-- START OF Excerpt provided --
4:  Reassembly of the compound showed that the gib, the handwheel bracket, the handwheel, spanner nut, and set screws, all have an effect on drag AND backlash!  While it took some fidgeting to get the drag and backlash balanced, judging from the index ring on the compound the backlash is going to be less than 0.003".  I'll verify this with a test indicator once the teardown/cleaning/reassembly is completed.

My apologies for the discombobulated order of the photos.

My partner and "apprentice" rolled his ankle prior to this project, so we will be doing it again in the not too distant future.  At that time we'll conduct a video of the operations in the correct order.


----------



## T Bredehoft (Mar 14, 2016)

Very complete report, almost exhaustively so.  Details are needed. thanks.


----------



## planeflyer21 (Mar 15, 2016)

Thanks, Tom!

Continuing on today, all I did was disassemble the 3-Jaw universal chuck and clean it.  Really not too dirty.  As mentioned before, neither of the POs cleaned it well from the factory gunk.
-- END OF Excerpt provided --
-- START OF Listed entries --
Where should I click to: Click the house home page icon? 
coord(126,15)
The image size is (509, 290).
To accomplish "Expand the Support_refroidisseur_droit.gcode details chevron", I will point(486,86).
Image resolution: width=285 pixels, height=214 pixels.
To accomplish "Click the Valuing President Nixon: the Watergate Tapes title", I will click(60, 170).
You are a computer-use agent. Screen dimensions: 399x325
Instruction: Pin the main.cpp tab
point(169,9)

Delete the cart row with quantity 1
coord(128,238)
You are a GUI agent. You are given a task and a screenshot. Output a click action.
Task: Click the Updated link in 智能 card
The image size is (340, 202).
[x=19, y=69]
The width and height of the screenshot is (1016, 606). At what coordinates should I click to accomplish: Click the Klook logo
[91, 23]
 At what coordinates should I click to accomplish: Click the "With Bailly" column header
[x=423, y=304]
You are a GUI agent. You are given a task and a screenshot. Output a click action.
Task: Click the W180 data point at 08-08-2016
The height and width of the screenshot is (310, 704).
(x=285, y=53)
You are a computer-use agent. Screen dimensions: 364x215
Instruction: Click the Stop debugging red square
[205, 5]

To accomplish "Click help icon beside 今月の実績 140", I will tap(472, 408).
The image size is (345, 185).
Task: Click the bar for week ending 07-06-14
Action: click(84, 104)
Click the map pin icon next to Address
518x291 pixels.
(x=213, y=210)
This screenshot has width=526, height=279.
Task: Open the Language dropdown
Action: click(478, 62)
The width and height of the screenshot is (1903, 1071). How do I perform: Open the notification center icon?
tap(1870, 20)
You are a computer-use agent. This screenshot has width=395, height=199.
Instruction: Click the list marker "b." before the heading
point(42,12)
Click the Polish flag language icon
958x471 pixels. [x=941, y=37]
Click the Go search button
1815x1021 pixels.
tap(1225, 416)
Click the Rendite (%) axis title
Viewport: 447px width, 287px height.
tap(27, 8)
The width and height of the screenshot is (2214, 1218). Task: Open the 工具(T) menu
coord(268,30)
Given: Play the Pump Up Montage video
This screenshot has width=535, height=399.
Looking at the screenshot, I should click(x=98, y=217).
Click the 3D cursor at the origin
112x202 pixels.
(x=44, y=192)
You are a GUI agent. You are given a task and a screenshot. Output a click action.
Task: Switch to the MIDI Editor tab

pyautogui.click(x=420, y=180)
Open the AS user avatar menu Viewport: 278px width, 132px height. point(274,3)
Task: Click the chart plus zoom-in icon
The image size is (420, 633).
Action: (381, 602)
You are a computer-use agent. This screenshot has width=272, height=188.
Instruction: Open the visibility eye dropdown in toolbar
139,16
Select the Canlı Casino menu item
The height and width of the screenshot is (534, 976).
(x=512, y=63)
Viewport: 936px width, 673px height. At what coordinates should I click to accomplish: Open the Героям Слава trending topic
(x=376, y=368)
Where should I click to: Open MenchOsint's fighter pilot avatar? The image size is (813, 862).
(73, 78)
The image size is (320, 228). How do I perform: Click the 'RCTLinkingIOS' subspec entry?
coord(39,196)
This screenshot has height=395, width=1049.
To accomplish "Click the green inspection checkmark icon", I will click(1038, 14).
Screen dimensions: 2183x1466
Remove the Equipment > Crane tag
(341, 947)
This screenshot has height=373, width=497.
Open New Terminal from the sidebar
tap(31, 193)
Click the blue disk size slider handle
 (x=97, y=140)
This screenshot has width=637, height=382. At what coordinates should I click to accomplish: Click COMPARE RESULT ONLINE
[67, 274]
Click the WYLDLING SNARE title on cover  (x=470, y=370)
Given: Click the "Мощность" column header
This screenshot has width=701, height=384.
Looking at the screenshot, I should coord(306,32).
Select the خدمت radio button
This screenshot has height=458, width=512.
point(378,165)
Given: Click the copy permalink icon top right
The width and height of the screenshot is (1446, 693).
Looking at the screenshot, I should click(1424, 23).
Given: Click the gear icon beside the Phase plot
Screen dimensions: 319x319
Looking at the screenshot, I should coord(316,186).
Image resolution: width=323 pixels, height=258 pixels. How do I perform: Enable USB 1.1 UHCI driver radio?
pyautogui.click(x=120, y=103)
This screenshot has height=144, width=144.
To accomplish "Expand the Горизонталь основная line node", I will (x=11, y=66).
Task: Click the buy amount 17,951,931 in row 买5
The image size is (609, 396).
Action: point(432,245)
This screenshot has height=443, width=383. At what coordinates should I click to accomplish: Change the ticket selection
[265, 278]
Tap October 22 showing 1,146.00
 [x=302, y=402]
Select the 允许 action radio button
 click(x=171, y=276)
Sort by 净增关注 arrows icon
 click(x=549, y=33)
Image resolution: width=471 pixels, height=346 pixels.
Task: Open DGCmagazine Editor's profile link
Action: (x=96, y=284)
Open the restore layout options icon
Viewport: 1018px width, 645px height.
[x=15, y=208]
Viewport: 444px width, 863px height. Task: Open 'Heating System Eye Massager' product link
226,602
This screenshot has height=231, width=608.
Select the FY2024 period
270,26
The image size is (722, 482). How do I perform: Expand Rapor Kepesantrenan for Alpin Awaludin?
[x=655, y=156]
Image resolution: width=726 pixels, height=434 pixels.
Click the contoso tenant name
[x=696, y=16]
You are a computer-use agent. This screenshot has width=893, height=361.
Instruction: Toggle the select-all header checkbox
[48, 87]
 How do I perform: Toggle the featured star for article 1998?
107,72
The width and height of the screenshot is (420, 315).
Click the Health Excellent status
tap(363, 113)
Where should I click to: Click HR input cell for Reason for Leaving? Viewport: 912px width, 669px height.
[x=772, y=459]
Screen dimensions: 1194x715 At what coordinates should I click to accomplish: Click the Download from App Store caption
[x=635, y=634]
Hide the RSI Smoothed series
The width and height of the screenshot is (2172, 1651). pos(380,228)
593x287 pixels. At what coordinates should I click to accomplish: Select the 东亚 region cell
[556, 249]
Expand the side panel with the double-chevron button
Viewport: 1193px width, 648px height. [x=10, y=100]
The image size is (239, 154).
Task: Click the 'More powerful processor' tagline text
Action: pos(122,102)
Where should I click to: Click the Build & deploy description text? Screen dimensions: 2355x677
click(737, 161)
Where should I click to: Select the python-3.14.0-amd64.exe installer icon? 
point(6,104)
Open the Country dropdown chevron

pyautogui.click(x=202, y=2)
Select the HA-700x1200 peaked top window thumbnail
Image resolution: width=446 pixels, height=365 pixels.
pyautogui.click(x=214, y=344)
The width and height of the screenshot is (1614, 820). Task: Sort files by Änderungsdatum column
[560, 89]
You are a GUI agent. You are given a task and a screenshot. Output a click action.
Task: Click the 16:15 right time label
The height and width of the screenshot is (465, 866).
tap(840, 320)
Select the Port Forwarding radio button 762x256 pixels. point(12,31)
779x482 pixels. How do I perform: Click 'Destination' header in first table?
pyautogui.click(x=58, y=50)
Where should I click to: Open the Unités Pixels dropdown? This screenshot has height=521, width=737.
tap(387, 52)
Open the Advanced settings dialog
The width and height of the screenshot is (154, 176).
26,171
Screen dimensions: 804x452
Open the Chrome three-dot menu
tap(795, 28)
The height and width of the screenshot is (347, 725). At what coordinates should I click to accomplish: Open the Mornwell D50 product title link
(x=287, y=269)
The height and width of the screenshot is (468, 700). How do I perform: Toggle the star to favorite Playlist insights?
-- END OF Listed entries --
* _Objective_
Carry the forum thread about the lathe teardown forward from its final sentence.

* _The reply_
I noticed when removing the chuck that two of the mounting pins were not cammed correctly.

The chuck had a bit of binding on the #3 jaw.  That disappeared after cleaning.

When you clean your 3-Jaw chucks, make sure to get and and all chips out while you are in there.

If you go so far as to remove the scroll, it will be a tight fit.  I used a nylon drift punch to tap the scroll out.  Nice and gentle.


----------



## FOMOGO (Mar 15, 2016)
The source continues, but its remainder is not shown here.